Last week we talked about green leafy vegetables‘ role in improving brain function. Today we’ll explore another delicious vegetable that may prove to be the cure for Alzheimer’s disease.
Beets are root vegetables with striking purplish-red flesh. They’re delicious both raw and cooked, and they’re essential in a healthy diet.
Beets are rich in fiber and contain a variety of vitamins and minerals, including B vitamins, iron, copper, magnesium, and potassium. Among its health benefits are lowered blood pressure, reduced risk of heart disease, increased endurance, and improved liver function.
Now researchers say beets can slow down the progression of Alzheimer’s disease.
Here’s how it works: the signature physiological characteristic of Alzheimer’s is beta-amyloid buildup in the brain. Amino acids called amyloid beta proliferate in the brain. They form large clusters called beta-amyloid plaques that accumulate and disrupt normal neuron function. These beta-amyloid groupings also cause an inflammatory response in the nervous system, which further advances the disease.
New research finds that beets contain a compound that may slow this process. The chemical betanin—the pigment responsible for beets’ deep red color—interacts with amyloid beta. It prevents this accumulation of the harmful proteins in the brain.

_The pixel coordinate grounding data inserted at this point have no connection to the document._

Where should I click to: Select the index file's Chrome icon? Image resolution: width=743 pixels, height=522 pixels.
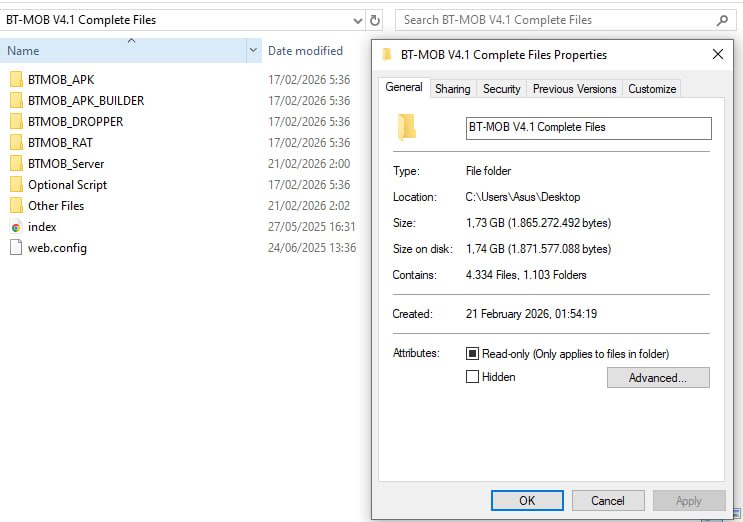16,227
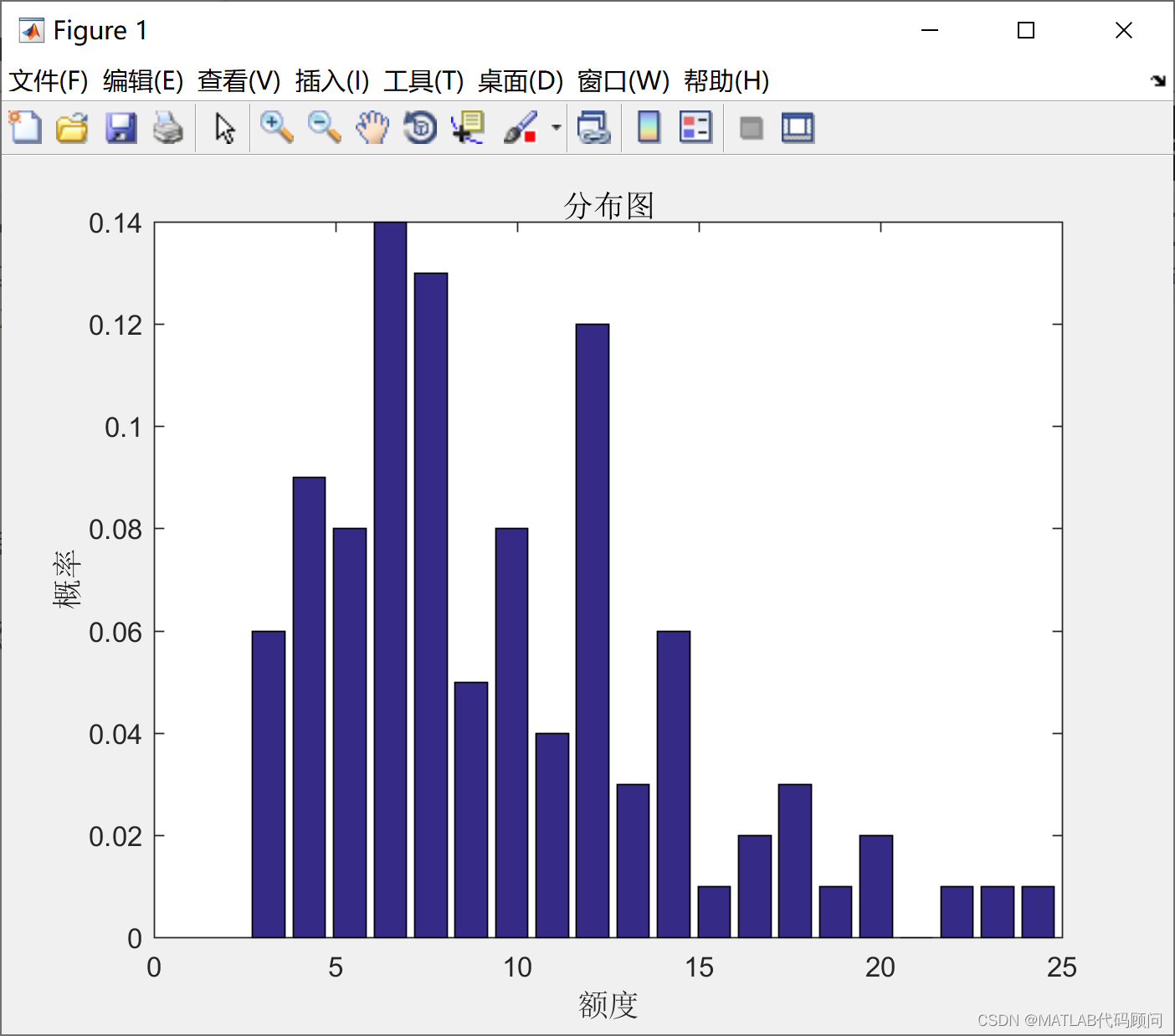Select the Zoom Out tool
The width and height of the screenshot is (1175, 1036).
tap(324, 127)

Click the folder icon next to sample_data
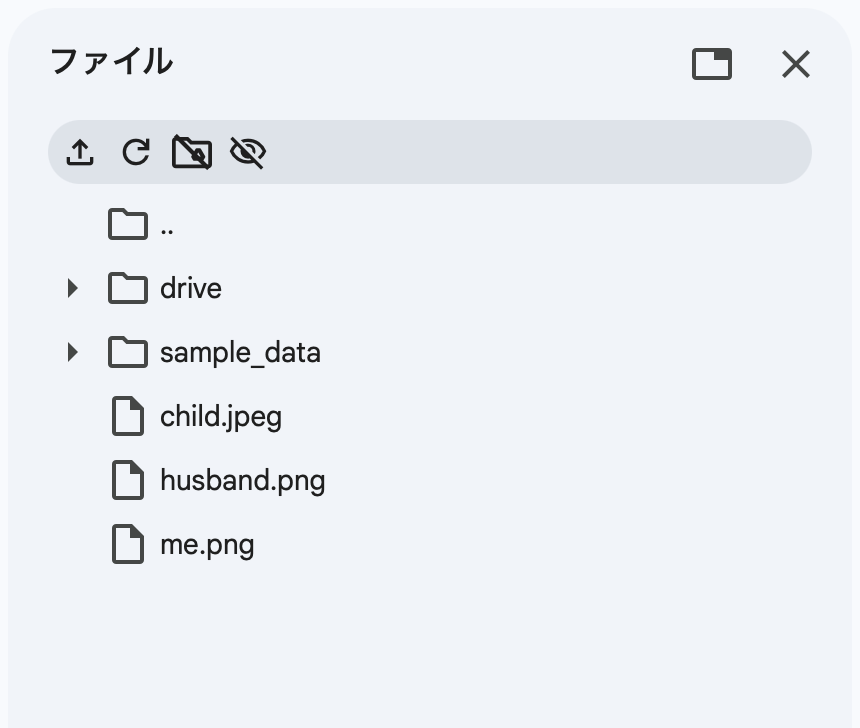pos(127,352)
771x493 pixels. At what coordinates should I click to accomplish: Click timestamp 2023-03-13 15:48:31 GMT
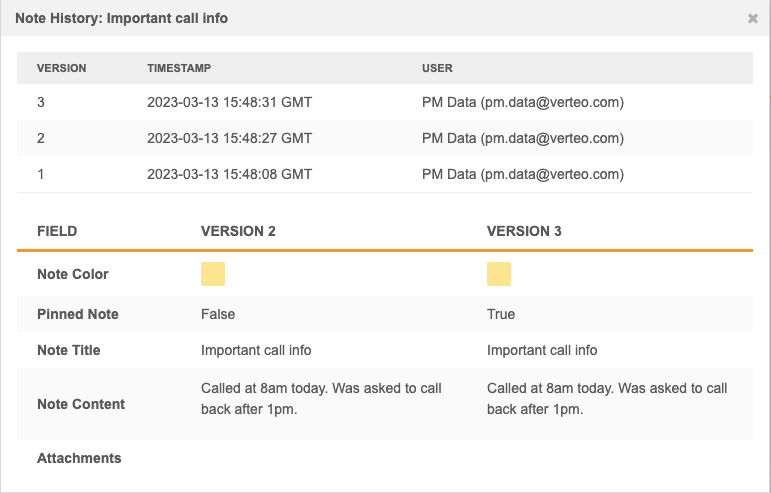[229, 102]
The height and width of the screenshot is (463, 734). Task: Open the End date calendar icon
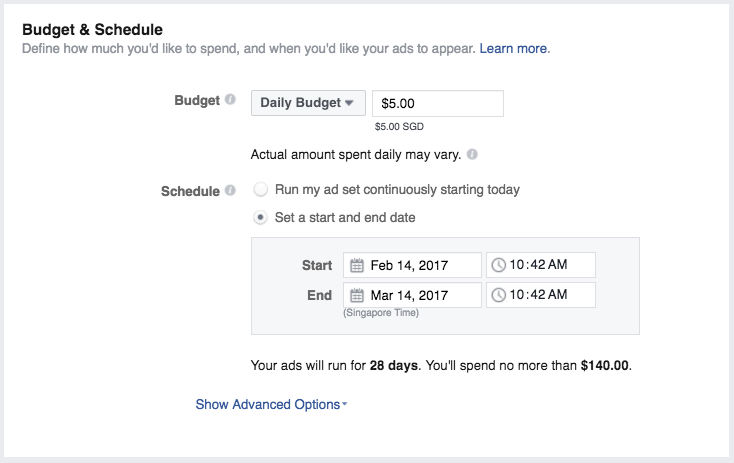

The researchers conducted experiments with betanin, and found the pigment reduced the damage caused by amyloid beta by 90 percent. While the scientists were clear that betanin will not completely prevent Alzheimer’s disease, it does appear to slow the growth of beta-amyloid plaque.
This is promising news for drug developers, who can experiment with this widely available pigment in new drug formulas.
For the rest of us, it’s another reason to eat those tasty red orbs.